Delegates gathered in Blackpool at the annual conference of retail union Usdaw overwhelmingly endorsed a series of motions urging action to protect petrol station staff, home delivery drivers, supermarket trolley collectors and others who work alone, often late at night.
The TUC warned earlier this month that Tory ministers could backtrack on plans to strengthen workplace sexual harassment laws by dropping their proposed worker protection Bill.
Delegate Marcus Raymond spoke scathingly of this possibility but reminded the more than 1,000 Usdaw members and visitors in the Winter Gardens’ Empress Ballroom that it was pressure from the trade union movement which had forced Downing Street to commit to new legislation in the first place.
He said: “Morally and legally, employers should be required to take all reasonable steps to stop sexual harassment.
“Society can and must do better,” the Salford Quays member insisted, to rapturous applause.
The retail sector, Britain’s biggest employer, is facing increasing pressure to cut staffing levels amid rising costs, making lone working more common, Tesco employee Phil Crooks warned.
“We need to act now to protect our workers from harm,” he said.
“We must resist the push to cut our members’ jobs and we must push to end the practice of lone working.”
Petrol station employee Reyes Sebastian Santacruz backed the plea, saying that it would take about five minutes for help to arrive if she called for it during a night shift.

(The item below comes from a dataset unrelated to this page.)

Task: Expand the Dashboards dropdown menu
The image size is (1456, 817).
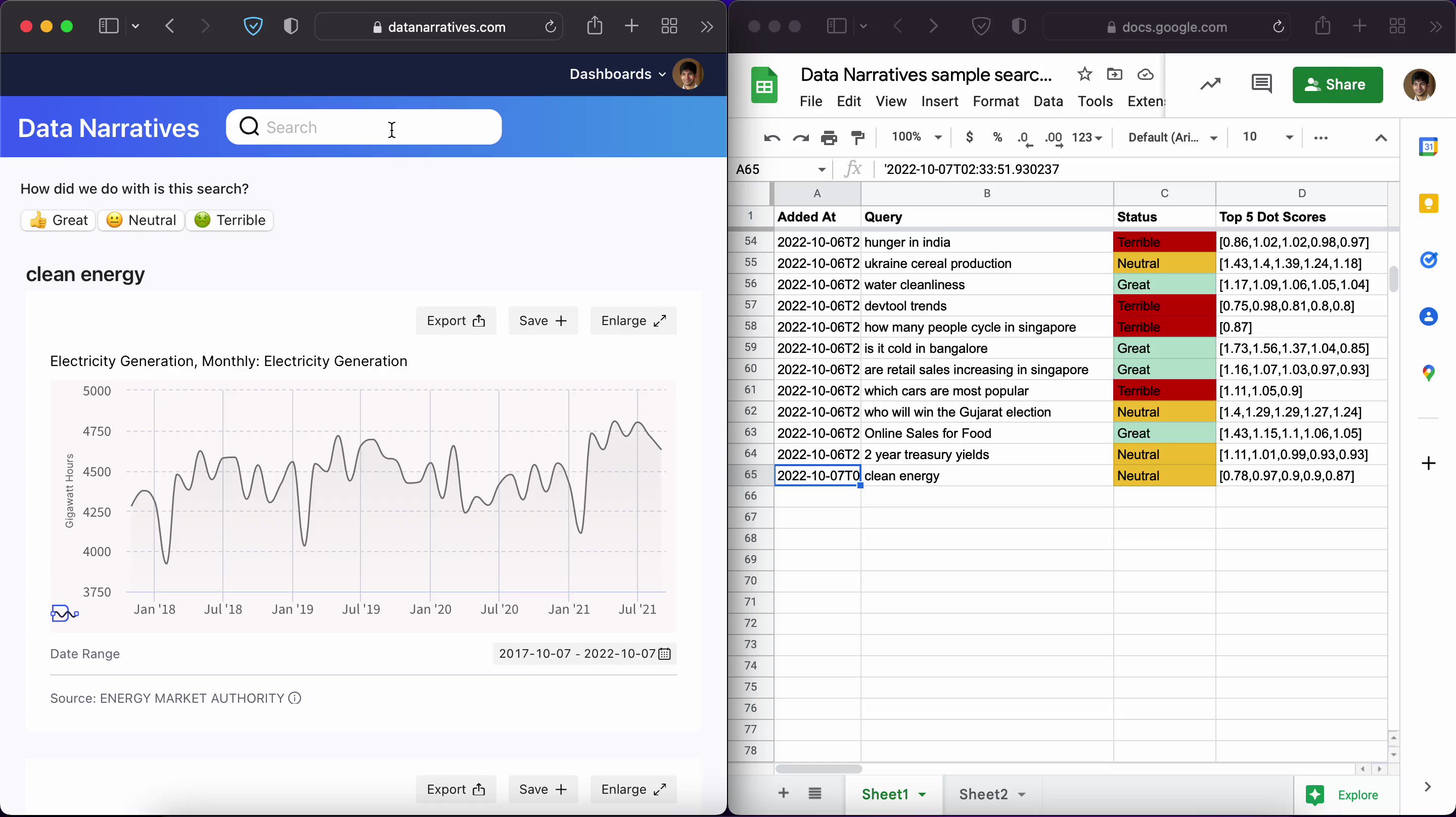Action: [x=617, y=74]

West Sussex member Rosie Walters demanded that bosses provide more training on coping with harassment or abuse.
She told the conference about Tesco worker John William Carroll, who died in July 2021 after suffering a violent assault when working outside a store in Andover, Hampshire.
She said: “Lone workers are more vulnerable than those working inside stores with other colleagues and more could be done by individual companies to support them.”
South Yorkshire delegate Scott Cocker said that any late-night hospitality employers must be required to provide staff with “safe and free transport home if there is no public transport as a requirement for a licence to sell or serve alcohol.”
The Unite union’s Get Me Home Safely campaign has already received backing from local councils across Britain, including those of Edinburgh, Glasgow, Sheffield, Newcastle, Birmingham, Brighton and Plymouth.